While Members of the House of Representatives gathered this morning to read the Constitution aloud from the floor, the Washington Times’ Stephen Dinan today had a front page story taking a comprehensive look at so-called “Constitutional Authority Statements.” In a move seen as a sop to the tea party two years ago, House Republicans began insisting that Members of Congress attach these statements to each bill they introduced, with a citation to specific provisions of the Constitution providing Congress with the power to enact the proposed law.
Two things jumped out about these statements to us.
First, as CAC’s President, Doug Kendall, indicates in Dinan’s piece, Members of Congress have been nothing if not creative in scouring the Constitution for sources of authority. It has been surprising to see Members claiming to derive legislative powers from the 10th Amendment, which is explicitly about the non-delegation of power to Congress. Or the First Amendment, which begins “Congress shall make no law...”
Second, and equally interesting, is the especially “Laugh Out Loud” quality of many of the statements from tea party favorites:
- Rep. Pete Sessions appears to have discovered a previously unknown “Ambulatory Surgical Centers clause” in the Constitution – an innovative reading if there ever was one. He cites it along with a general reference to Article I, Section 8.
- Rep. Phil Gingrey hung his tea party hat on the much-maligned Necessary and Proper Clause to justify a bill that appeared to extend patents on certain antibiotics. He overlooked Article I, Section 8, Clause 8—the one that gives Congress the authority to secure patents.
- Rep. Michele Bachmann, who decried the use of the Commerce Clause during debate over health care reform, had no problem citing it when lobbying for $700 million of federal money for a pork project in her district. (Excuse us—an important local infrastructure project.)

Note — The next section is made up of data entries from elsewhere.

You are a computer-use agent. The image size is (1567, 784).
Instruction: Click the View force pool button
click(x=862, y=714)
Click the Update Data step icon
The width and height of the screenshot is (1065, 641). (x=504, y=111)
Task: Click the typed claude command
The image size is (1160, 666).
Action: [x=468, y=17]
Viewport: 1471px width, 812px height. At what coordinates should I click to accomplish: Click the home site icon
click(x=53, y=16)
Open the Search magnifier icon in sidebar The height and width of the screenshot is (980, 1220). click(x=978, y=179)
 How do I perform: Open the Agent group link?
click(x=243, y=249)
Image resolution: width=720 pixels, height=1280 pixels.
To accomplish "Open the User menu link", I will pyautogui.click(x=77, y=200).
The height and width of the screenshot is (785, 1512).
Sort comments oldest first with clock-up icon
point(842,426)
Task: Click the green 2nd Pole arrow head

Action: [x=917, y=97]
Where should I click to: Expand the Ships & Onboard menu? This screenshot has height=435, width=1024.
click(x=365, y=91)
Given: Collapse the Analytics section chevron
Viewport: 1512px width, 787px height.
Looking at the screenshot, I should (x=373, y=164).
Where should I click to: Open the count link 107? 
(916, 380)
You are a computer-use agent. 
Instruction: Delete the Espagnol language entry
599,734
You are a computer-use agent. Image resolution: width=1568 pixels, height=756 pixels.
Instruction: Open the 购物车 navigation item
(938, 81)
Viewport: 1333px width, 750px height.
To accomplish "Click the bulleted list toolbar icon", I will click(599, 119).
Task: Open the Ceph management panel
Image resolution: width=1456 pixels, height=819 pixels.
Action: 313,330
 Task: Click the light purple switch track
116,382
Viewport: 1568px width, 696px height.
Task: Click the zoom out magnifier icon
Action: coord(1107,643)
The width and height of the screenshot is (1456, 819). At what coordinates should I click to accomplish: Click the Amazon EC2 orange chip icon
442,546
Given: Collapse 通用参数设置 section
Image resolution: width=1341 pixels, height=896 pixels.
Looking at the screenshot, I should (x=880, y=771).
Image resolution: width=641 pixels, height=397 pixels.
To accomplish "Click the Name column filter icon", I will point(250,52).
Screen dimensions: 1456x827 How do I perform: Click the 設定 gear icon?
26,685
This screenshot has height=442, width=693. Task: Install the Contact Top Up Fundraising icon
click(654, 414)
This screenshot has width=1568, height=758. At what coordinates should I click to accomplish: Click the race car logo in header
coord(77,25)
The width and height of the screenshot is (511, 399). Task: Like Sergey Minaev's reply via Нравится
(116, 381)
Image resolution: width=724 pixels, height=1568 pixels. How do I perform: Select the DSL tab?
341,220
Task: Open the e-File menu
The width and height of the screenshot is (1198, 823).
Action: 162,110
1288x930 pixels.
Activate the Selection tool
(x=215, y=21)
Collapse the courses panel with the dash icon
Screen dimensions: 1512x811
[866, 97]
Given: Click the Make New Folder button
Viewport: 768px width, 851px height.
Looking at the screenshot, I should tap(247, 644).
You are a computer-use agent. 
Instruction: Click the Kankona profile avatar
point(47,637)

- Defeated tea party heroes Rep. Joe Walsh and Rep. Todd Akin went ahead and cited the entirety of Article I, Section 8, a tribute to rigorous constitutional analysis. Yes, they correctly identified the part of the original document where Congress’ powers are listed.
Constitutional Authority Statements, and the reading of the Constitution from the floor, are gestures to the Constitution that Republicans introduced during the last Congress, along with a heavy dose of moralizing attitude. At Constitutional Accountability Center, we are huge fans of citing the Constitution — but not so much of the attitude.
If conservatives are going to keep up their pose of lecturing the rest of us about the Constitution during the 113th Congress, we hope they at least remember to do their homework this time.